For a point $A(a)$ we use $f(a)=f(A)$.

WLOG suppose $f(0)=0$.

Let $\omega=\cos\frac{2\pi}{3}+i\sin\frac{2\pi}{3}$.

We have $f(a)+f(\omega a)+f(\omega^2 a)=3\cdot f(0)=0, \forall a\in \mathbb{C}$.

We also have $f(x)+f(\omega a)+f(\omega^2 a)=0+f\left(\dfrac{x-a}{3}\right)+f(x-a), \forall a,x\in \mathbb{C}$ with $|a|=|x|>|a-x|$ (so that the triangle is acute).
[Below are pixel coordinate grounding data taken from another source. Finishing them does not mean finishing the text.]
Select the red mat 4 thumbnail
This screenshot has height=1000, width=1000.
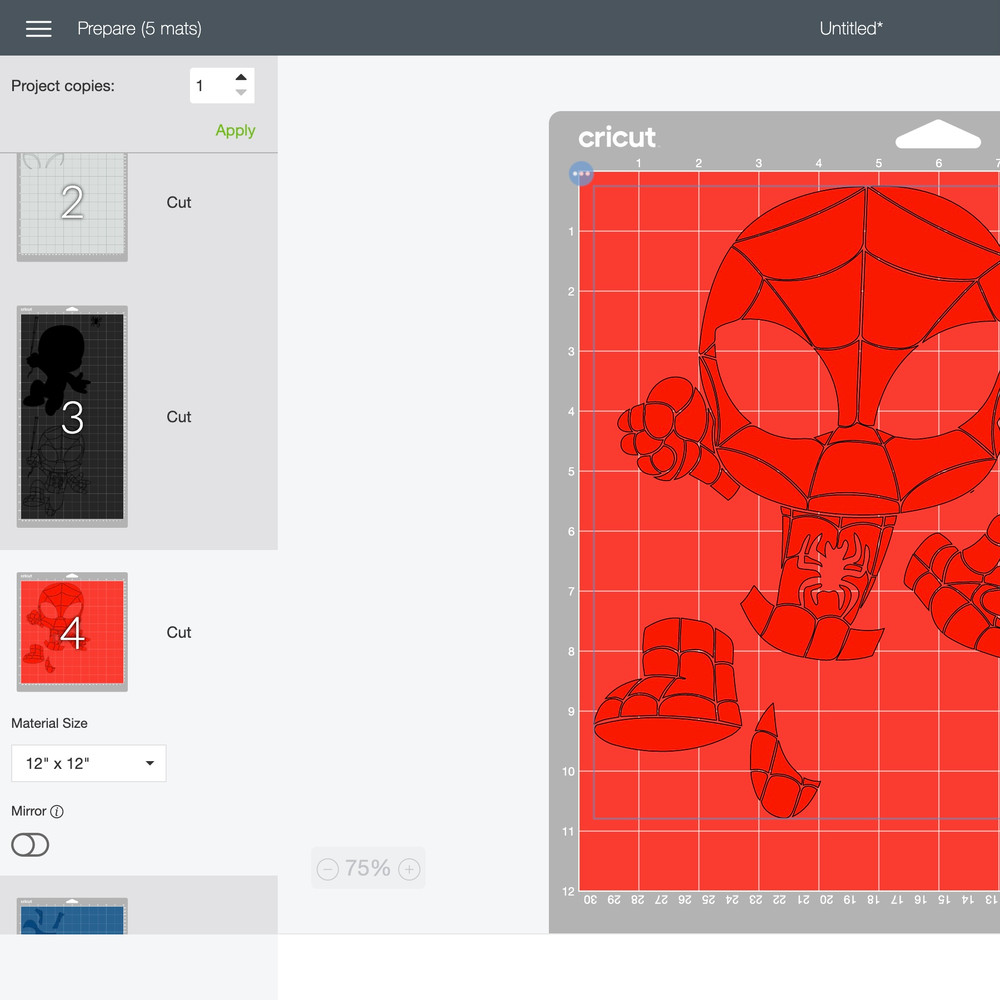[x=72, y=632]
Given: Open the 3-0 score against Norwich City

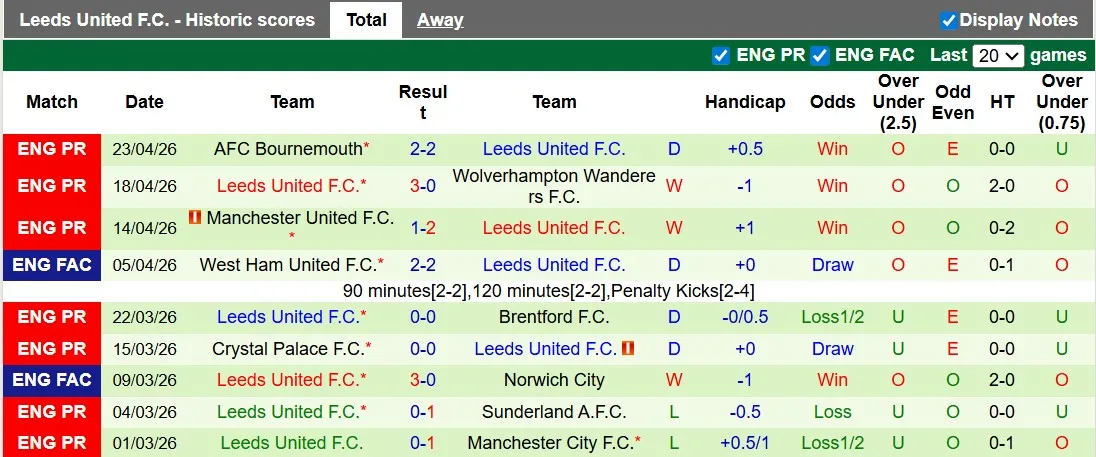Looking at the screenshot, I should point(422,380).
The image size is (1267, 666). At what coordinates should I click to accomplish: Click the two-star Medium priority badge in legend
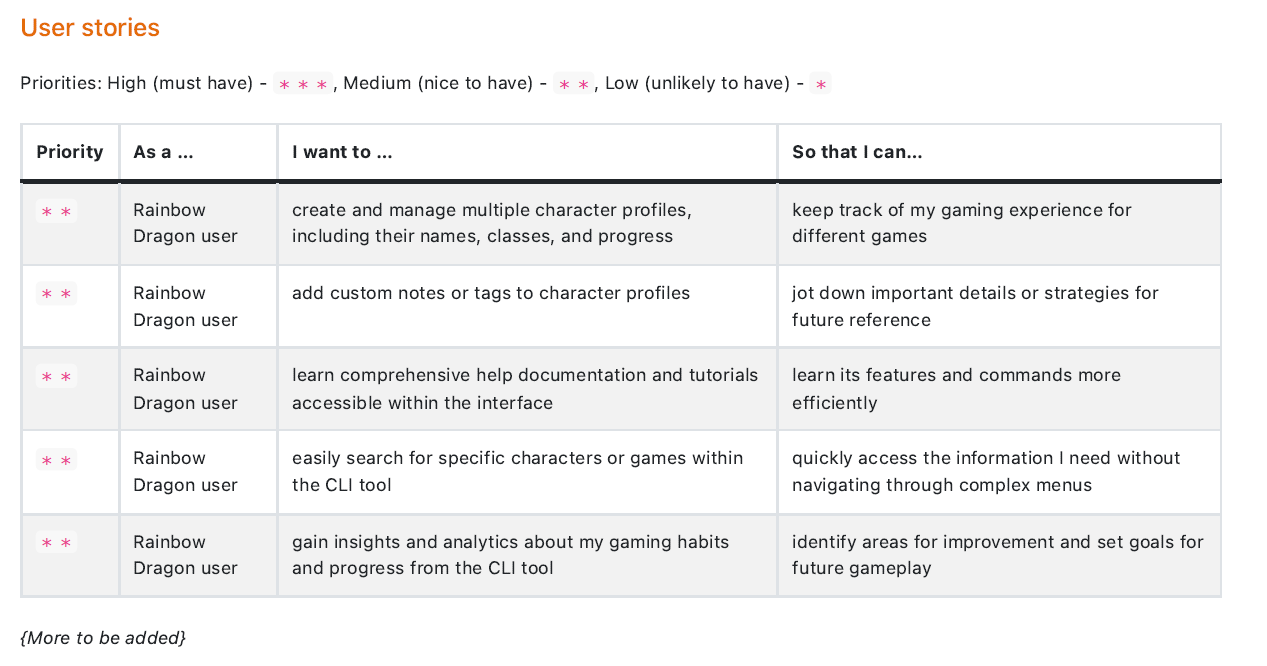574,84
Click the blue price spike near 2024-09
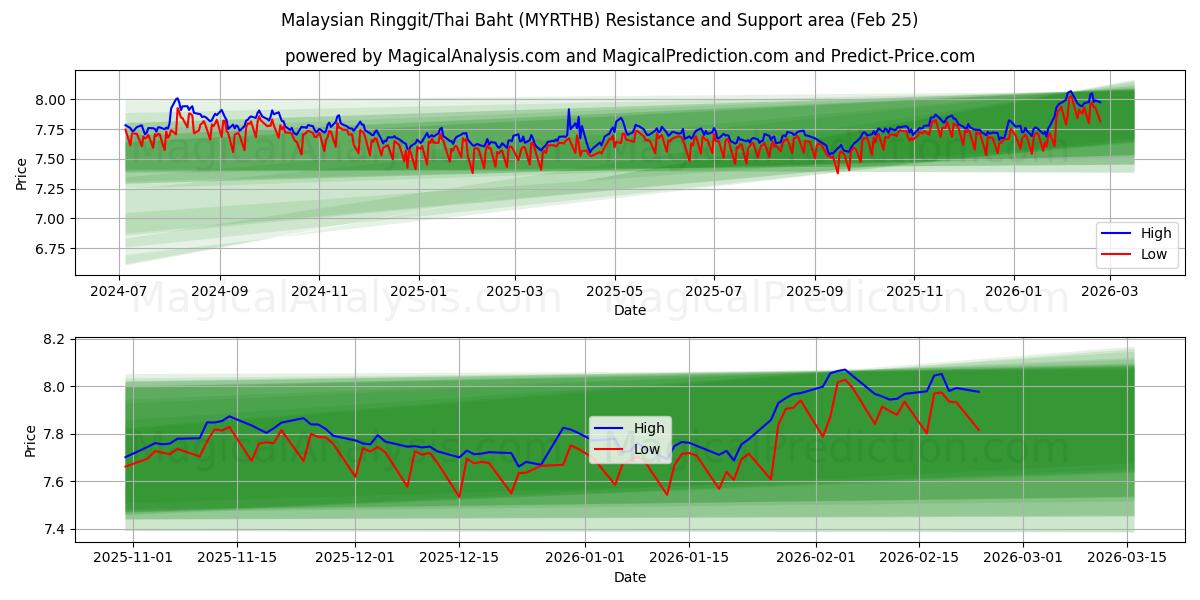 coord(178,100)
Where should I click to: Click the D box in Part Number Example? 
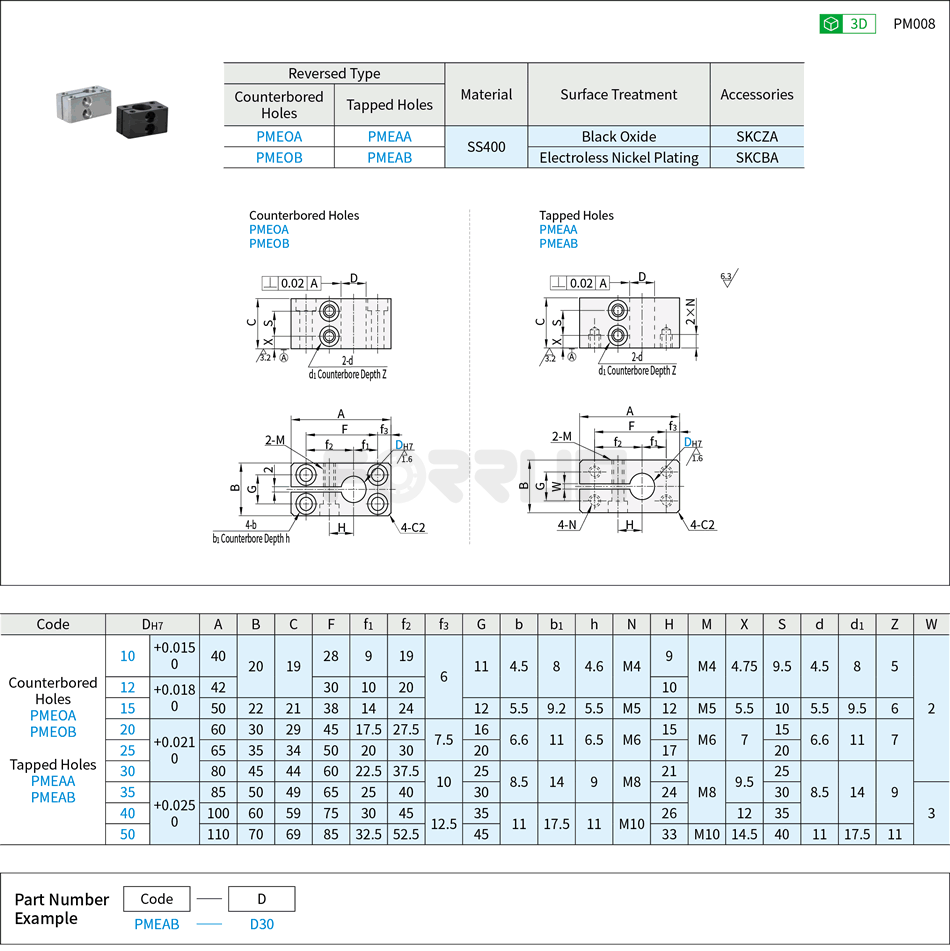click(x=261, y=899)
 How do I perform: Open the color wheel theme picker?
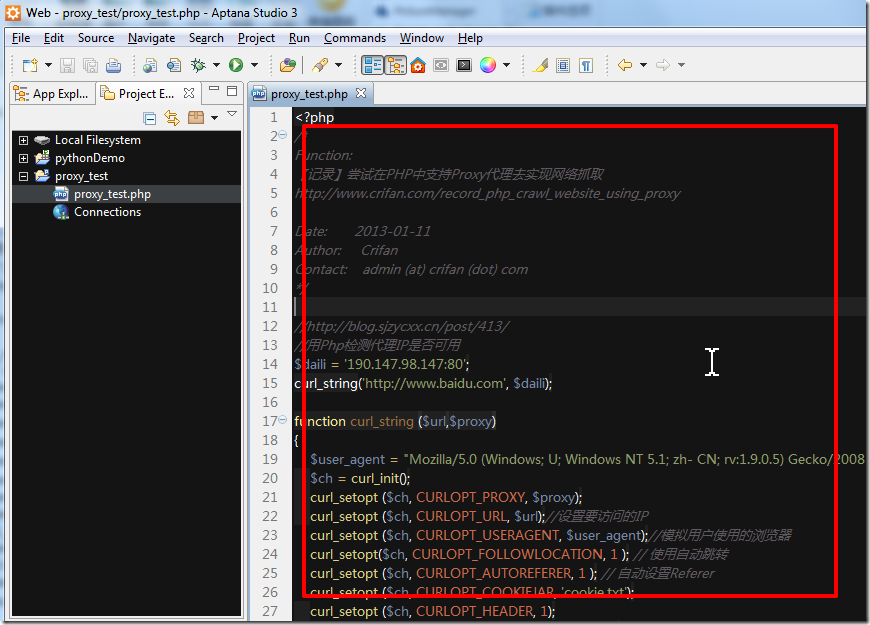pyautogui.click(x=488, y=65)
So $f(x)-f(a)=f\left(\dfrac{x-a}{3}\right)+f(x-a)$.

Because $f(x)-f(y)$ depends on just $x-y$ (for $x,y$ complex with $|x|=|y|$), we can consider function $g$ such that $g(x-y)=f(x)-f(y)$.

So $g(x-a)=f\left(\dfrac{x-a}{3}\right)+f(x-a)$.

Notice that $g$ is additive: $g(x-y)+g(y-z)=f(x)-f(y)+f(y)-f(z)=f(x)-f(z)=g(x-z)$.

So $g(nx)=ng(x)$, $\forall n\in \mathbb{Z}$ and $x\in\mathbb{C}$.

So $g(x)+g(-x)=0\implies g(a-x)+g((-a)-(-x))=0\implies f(a)-f(x)+f(-a)-f(-x)=0\implies$
$\implies f(x)+f(-x)=f(a)+f(-a)$, so $f(x)+f(-x)$ is a constant $c$.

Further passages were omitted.